Su abuela nació en Jerusalén y él en Marsella. Su apellido es alsaciano. Jean-Jacques Schuhl, el último premio Goncourt, tiene una voz grave y cojea víctima de una artritis. Viste un abrigo de cachemire con una hermosa bufanda que contrasta con el hecho de llevar zapatos de cuero sin calcetines. Reivindica el estatuto de intelectual, del parisianismo del ciudadano de la gran metrópoli ruidosa y vivida con furor. Detesta la noción de comunicación, el provincialismo y la Francia profunda. Ha bebido y tomado drogas en su juventud, pero ahora sólo coca-cola. De su primera novela apenas vendió, hace 30 años, 2.500 ejemplares. "Lo que está en la sombra posee también una fuerza", dice. No tuvo una infancia desgraciada. Comenzó estudios de Filosofía en Aix-en-Provence, y lo dejó. Preparó las grandes escuelas, atraído por las humanidades, y jugó mucho al tenis, pero no ha ejercido jamás profesión alguna. Mientras escribía Ingrid Caven leyó Waste Land, de T. S. Eliot. Se reclama del surrealismo y del cómico serio, de todas las mezclas y combinaciones posibles capaces de aliar en los hechos anodinos la inteligencia a los espacios más sensibles de la práctica.Pregunta. ¿Cuál sería el propósito de escribir un libro al final de este siglo?

Respuesta. Tras la clásica, romántica y modernista, yo hablaría gustoso de una época antológica. Malraux hablaba de un museo imaginario, y Borges de una biblioteca imaginaria. Eso me conviene. En mi libro he utilizado diversos estilos -novela negra, lirismo, burlesco, crónica- sin privilegiar ninguna forma o estilo.

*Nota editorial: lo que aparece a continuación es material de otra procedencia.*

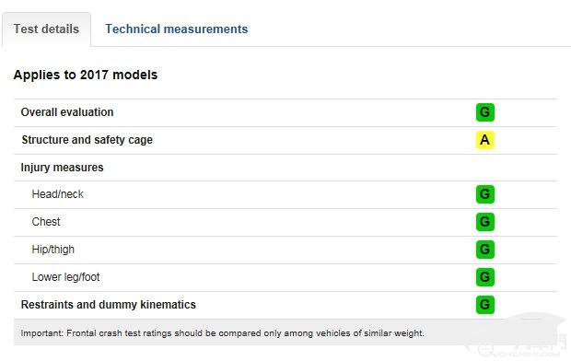
Task: Click the Applies to 2017 models heading
Action: [x=86, y=75]
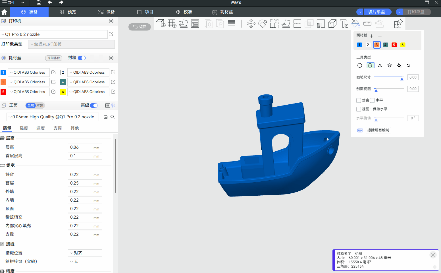The width and height of the screenshot is (441, 273).
Task: Toggle the 封箱 switch off
Action: pos(82,58)
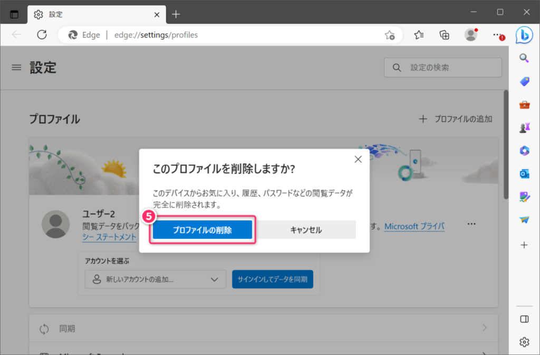Viewport: 540px width, 355px height.
Task: Expand the 新しいアカウントの追加 account dropdown
Action: click(x=155, y=279)
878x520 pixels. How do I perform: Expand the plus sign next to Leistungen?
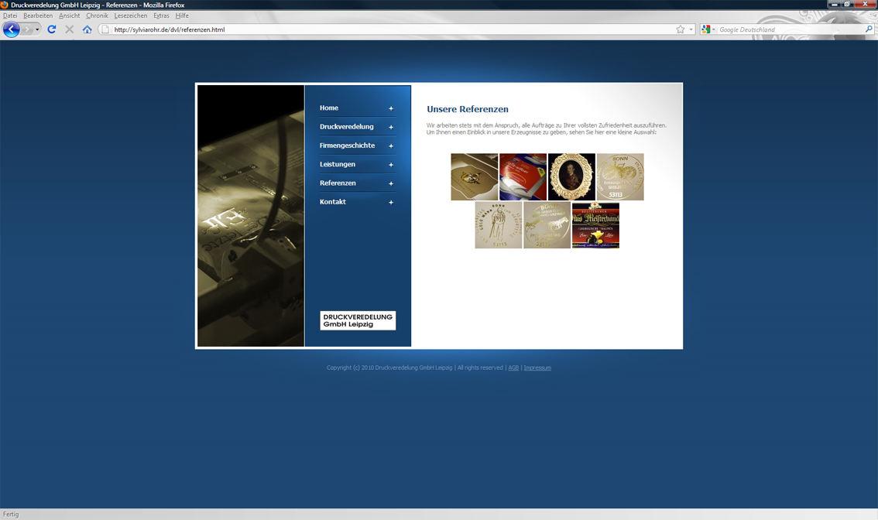pyautogui.click(x=391, y=165)
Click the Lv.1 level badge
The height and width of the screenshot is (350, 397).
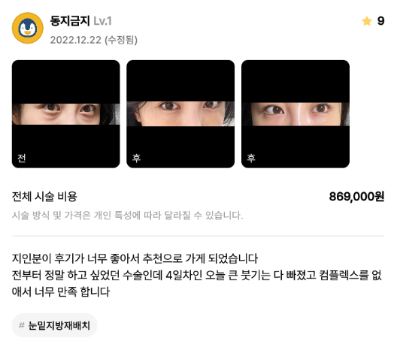coord(102,21)
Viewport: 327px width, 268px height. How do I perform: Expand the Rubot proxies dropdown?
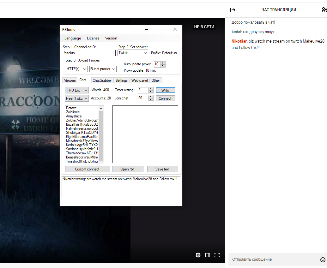tap(103, 69)
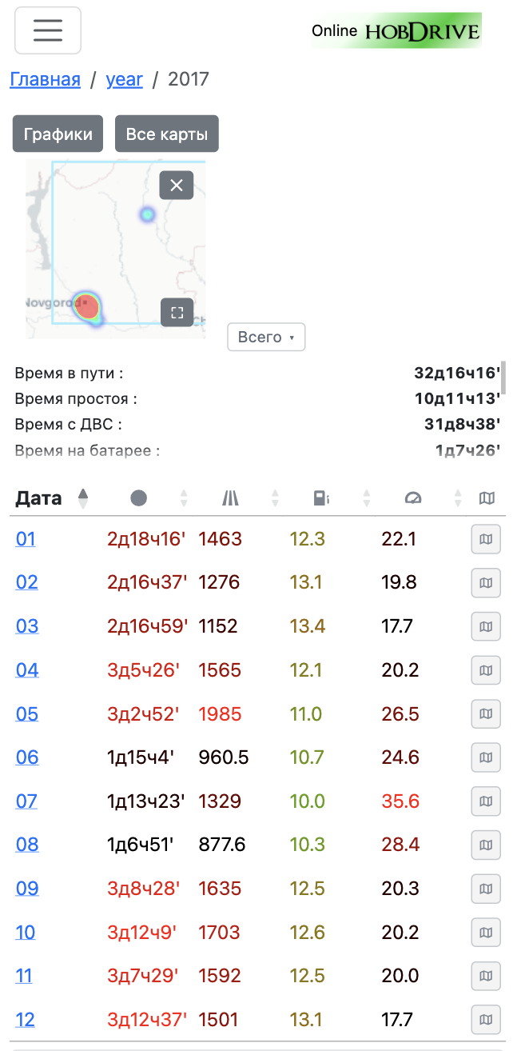Viewport: 513px width, 1051px height.
Task: Open the year breadcrumb link
Action: point(125,79)
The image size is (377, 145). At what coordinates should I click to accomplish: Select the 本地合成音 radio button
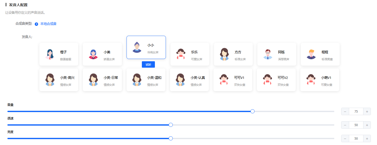[x=37, y=24]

P. ¿No cree usted que una actitud cínica consiste hoy en decir que puesto que nada se toma en serio, y la novela sentimental, humanista o de aventuras no es escribir realmente, podemos mezclarlo todo aunque con ello se haga el juego a los novelistas mediocres y a una crítica pesimista o nihilista que anuncia el fin de la literatura?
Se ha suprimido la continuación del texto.